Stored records
+ + + + + + +

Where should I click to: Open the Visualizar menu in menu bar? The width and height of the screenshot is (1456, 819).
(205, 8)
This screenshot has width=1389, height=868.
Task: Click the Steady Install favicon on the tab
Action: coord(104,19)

+ + + + + + +

- Task instructions: Each record above should be set down again in its exact wording.

- Written response:
Where should I click to: Open the Visualizar menu in menu bar? The width and height of the screenshot is (1456, 819).
(205, 8)
This screenshot has width=1389, height=868.
Task: Click the Steady Install favicon on the tab
Action: coord(104,19)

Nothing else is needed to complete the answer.